Porque la falta de matices y gamas tonales es la nota predominante de esta cinta. Su capacidad para tutelar la conciencia del espectador a través de un panorama que no admite medias tintas —el mismo desprecio hacia las clases bajas utilizadas como carne barata en las fábricas, la misma falta de acceso a una sanidad universal y de calidad, y las mismas expeditivas leyes antiinmigratorias que se imponen en los actuales modelos de Estado, todo ello aplicado cada vez con mayor desparpajo— es tan insultante e irritante como el trastorno bipolar que desprenden sus imágenes, donde las escenas de acción están retratadas bajo el complejo de la epilepsia, reservando la cámara lenta para enfatizar el dramatismo de la derrota o la nostalgia de un recuerdo.
Ambos recursos —ideológicos y formales— convergen en su facultad para vehicular los sentimientos del personal hacia una denuncia social razonable en sus ambiciosos y nobles términos, donde la justicia y la solidaridad prevalezcan ante las imposiciones espurias de unos pocos privilegiados. Al fin y al cabo, su puesta en escena parece de pacotilla, pues incluso la alianza entre el gran capital —representado por el magnate John Carlyle (William Fichtner)— y el poder político —personalizado en la iracunda Delacourt (Jodie Foster)— se presenta en un sorprendente primer término, cuando este tipo de relaciones no suelen apreciarse tan explícitamente en la realidad que habitamos. De esta manera se clausura la posibilidad de que el espectador participe activamente en el descubrimiento de una trama oculta que pudiese otorgar profundidad a esta plana conjura del poder.
Neill Blomkamp ha fracasado estrepitosamente a la hora de lograr un producto que aportara algo nuevo al universo sci-fi y que estuviera a la altura de las expectativas generadas por su debut cinematográfico, fundamentalmente porque ha querido hacer buena esa expresión que se forjó durante la Transición española a mediados de la década de los setenta, y que rezaba «café para todos»: lograr un consenso en el que nadie termine descontento.
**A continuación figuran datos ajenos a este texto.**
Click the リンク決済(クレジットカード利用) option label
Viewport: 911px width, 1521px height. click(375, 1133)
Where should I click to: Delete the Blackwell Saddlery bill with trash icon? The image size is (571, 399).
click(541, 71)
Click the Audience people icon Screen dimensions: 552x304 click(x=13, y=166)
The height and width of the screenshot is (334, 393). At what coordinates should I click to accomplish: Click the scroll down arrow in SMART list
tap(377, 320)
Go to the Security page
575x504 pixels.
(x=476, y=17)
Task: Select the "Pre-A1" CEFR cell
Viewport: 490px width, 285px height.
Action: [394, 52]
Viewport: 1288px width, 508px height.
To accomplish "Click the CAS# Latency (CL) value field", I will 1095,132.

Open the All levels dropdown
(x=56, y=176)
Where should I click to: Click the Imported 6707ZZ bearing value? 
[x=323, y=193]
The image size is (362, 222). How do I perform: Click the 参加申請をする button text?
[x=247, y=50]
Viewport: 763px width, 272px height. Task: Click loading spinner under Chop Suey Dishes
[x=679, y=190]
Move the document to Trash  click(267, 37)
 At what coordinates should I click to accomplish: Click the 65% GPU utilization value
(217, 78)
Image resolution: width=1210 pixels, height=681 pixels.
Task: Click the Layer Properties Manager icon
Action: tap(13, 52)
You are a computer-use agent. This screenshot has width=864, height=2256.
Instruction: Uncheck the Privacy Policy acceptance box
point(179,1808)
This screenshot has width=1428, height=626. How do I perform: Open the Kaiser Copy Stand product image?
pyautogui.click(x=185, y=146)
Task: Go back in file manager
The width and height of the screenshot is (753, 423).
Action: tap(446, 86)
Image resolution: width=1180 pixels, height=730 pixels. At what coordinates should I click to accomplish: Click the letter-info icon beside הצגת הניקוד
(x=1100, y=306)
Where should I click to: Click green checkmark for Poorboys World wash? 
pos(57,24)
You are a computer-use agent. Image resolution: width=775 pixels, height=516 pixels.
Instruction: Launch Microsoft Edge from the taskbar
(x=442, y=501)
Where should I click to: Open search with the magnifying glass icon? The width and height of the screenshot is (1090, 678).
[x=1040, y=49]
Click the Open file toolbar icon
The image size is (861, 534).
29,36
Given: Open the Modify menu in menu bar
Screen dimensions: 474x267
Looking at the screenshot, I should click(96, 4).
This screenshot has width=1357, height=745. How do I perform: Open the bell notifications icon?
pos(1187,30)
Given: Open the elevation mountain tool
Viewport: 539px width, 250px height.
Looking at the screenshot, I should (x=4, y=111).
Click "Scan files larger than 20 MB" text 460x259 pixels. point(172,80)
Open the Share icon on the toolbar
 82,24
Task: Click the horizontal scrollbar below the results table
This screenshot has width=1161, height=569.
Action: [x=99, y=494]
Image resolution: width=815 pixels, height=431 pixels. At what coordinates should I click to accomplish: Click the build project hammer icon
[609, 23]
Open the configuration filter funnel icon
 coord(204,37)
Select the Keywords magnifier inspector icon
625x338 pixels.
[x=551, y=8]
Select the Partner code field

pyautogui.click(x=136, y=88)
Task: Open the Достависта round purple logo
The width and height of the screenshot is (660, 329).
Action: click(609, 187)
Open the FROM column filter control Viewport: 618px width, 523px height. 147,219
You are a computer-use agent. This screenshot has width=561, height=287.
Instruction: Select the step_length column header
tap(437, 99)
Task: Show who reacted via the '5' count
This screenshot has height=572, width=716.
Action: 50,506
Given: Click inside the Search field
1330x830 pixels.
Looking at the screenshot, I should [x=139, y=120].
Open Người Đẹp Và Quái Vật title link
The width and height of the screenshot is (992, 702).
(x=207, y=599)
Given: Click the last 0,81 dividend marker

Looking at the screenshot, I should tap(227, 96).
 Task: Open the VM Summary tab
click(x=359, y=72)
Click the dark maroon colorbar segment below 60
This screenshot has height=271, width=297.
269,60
Las cuatro nominaciones a los Oscar con las que se reconoció a Distrito 9 han supuesto a corto plazo un auténtico virus troyano en la carrera de este director, logrando congestionar su talento para lograr un producto convencional y repleto de arquetipos del género, todo ello aderezado con buena voluntad y mejores sentimientos, teniendo cuidado de molestar lo menos posible.
Se antoja extraño que la mano de Distrito 9 sea totalmente responsable de Elysium. Más bien parece que ha adquirido deudas que ha pagado con parte del control creativo de esta película.